アメリカ発のTVドラマが、その高い“脚本力”から日本でも根強い支持を得ている。『24 -TWENTY FOUR-』『ER 緊急救命室』などシリーズものも多く見られるが、そのひとつに、10年前のスタート以来9つのシリーズを重ねる『CSI:科学捜査班』がある。
 往年の英国ロックバンド、ザ・フーによるオープニング曲『Who are You?』('78年)で幕を開けるこのドラマは、科学捜査班(CSI=Crime Scene Investigation)のメンバーが最新科学を駆使して難事件を解決するもので、基本的には毎回2つの事件を軸にしながらストーリーが展開する。互いに無関係な2つの事件は、どこかしら似通った匂いを醸し、人間の(特に犯罪者の)内面的な葛藤や悲哀を浮かび上がらせることで、「完全な白や黒」とは無縁の世界を提示する。時には救いのない結末をも差し出しつつ、思想性すら内包する深い余韻を観る者に残してくれるのだ。 
 また、本作ならではの特徴の一つに「これまでにない映像」が挙げられる。遺体の致命傷や証拠品の微細な部分を拡大するような斬新な映像は、非常にテクノロジー色の濃いクールなものだが、同時に本作の核である、人間の心の機微を描き切るヒューマンな温かみとが、対極に位置する2本の柱として見事に両立されている。
 
 そんな二極構造をさらに重層化した映画が、先ごろアルゼンチンで産声を上げた。今年度アカデミー賞外国語映画賞受賞作『瞳の奥の秘密』('09)は、刑事裁判所を引退した男が、25年前に扱った殺人事件を小説に描こうとする物語である。
 25年前、ある新婚女性が自宅で暴行を受けたうえ殺された。主人公は同僚ともども事件を追い、ほどなく一人の男が容疑者として浮上する。男の自白で一度は逮捕に漕ぎ着けるが、「裏の力」の作用により釈放された男はやがて姿を消し、事件は未解決のまま今に至っている。
 映画の舞台は当時と現在とをスムーズに行き来し、主人公や同僚、若い新任女性上司、被害者の夫、そして犯人らが、四半世紀の時間を超えて縦横に駆けめぐる。その中で、それぞれ別々の立場から別々の事情により生まれた複数の「愛」や「憎」、「死」や「謎」が、それぞれ独自の色と重さを身にまといつつ絡み合う。数本1組の多彩な柱がそこかしこに設置されている、といった印象である。
 とりわけ際立ったのは、「死刑」なるものの是非の問い方。

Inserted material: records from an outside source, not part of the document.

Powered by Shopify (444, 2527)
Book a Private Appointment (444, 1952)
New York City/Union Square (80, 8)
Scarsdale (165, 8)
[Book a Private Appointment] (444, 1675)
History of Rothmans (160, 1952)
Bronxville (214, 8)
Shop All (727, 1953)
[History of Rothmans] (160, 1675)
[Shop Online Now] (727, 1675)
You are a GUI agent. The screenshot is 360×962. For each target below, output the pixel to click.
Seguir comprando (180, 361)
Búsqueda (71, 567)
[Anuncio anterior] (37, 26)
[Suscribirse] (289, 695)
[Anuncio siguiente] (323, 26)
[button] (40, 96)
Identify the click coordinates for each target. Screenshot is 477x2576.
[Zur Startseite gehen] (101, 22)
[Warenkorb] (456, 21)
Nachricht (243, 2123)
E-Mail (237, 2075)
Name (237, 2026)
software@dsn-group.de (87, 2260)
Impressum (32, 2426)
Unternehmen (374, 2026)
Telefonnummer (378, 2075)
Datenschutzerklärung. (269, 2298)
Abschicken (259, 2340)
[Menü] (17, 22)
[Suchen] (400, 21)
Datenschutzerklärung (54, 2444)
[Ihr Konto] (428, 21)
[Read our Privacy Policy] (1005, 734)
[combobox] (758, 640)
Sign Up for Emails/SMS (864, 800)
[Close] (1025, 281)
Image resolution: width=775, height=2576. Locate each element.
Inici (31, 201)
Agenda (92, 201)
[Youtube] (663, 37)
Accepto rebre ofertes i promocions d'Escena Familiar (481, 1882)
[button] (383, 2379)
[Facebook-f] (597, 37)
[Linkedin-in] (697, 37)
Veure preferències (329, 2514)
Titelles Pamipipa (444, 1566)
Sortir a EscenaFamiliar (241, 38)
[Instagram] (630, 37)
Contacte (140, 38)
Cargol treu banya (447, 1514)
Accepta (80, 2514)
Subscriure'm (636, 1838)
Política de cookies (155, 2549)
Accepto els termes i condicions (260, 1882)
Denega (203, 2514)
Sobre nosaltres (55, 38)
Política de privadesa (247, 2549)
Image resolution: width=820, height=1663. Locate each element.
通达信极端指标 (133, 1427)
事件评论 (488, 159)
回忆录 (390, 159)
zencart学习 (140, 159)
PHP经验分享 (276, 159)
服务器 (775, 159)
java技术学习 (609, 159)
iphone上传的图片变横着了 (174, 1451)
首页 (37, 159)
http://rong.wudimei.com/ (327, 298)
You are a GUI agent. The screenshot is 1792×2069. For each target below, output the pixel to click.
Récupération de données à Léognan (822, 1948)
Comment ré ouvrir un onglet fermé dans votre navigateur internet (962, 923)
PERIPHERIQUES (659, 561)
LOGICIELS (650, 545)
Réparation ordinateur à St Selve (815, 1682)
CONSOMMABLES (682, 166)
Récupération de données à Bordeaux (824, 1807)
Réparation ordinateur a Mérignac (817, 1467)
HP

かつて死刑制度に断固反対していた主人公と被害者の夫が、ラスト近くで久しぶりに再会する。そこで主人公は、被害者の夫が犯人を拉致・監禁し、家畜のように扱っている現場を目撃してしまう。被害者の夫は、長年にわたり犯人を“私的な終身刑”に処し続けていたのだ。この衝撃的なシーンでの、「死刑と終身刑」に対する二者二様の解釈を通じ、作者は観る者にこんな問いを投げかける。終身刑とは、果たして常に死刑より人道的な刑罰なのか。何よりも受刑者の側から見て、実際どちらの刑がより残酷かつ絶望的なのか――。
 死刑に代わる最高刑として、日本でも死刑廃止論者によって導入が検討される終身刑。25年前のアルゼンチンはまだ死刑存置国であり、2008年にようやく廃止されるのだが、そういった歴史的経緯を持つ場所から、おそらく当人も死刑反対派であろう作者が「死刑廃止への微かな反問」をあえて発するところに、議論喚起に向けた大きな意味があるのかもしれない。
 なお、再会相手が犯人に対して抱き続ける、気の遠くなるような「憎悪」を間近で目にした主人公は、それに触発されながらもむしろ逆方向へと変換し、自らの内に長らく燻ぶっていた、ある別の対象への途方もない「愛情」を一気に解き放つこととなる。
 幾つものテーマが多重奏を響かせる本作は、「観た後で考えさせられる」どころか、むしろ「観終わってから全てが始まる」とでもいうべき、それこそ題名どおりの奥深さを秘めた逸品である。
 
 ところで、余談ながら……先日ノルウェーで催された、中国の民主活動家・劉暁波氏へのノーベル平和賞授賞式に欠席した十数ヶ国には、アルゼンチンと同じ南米のベネズエラも含まれていた。ウーゴ・チャベス大統領率いる反米左派の筆頭国ベネズエラは、反米態勢を徹底する一方で中国やロシアとの軍事的・経済的な結び付きを強めている。今回の欠席も中国の圧力による可能性が指摘されるが、ノーベル賞の理念自体への疑問が欠席理由ならともかく、アメリカの覇権主義が「世界平和を乱す」として反発した結果、それとはまた別の覇権主義に加担し、ある重要な平和運動を否定することになるとしたら、まさに本末転倒なその姿は、「戦争によって平和状態をつくる」という“米国タカ派的論理”にすら通じるのではないだろうか。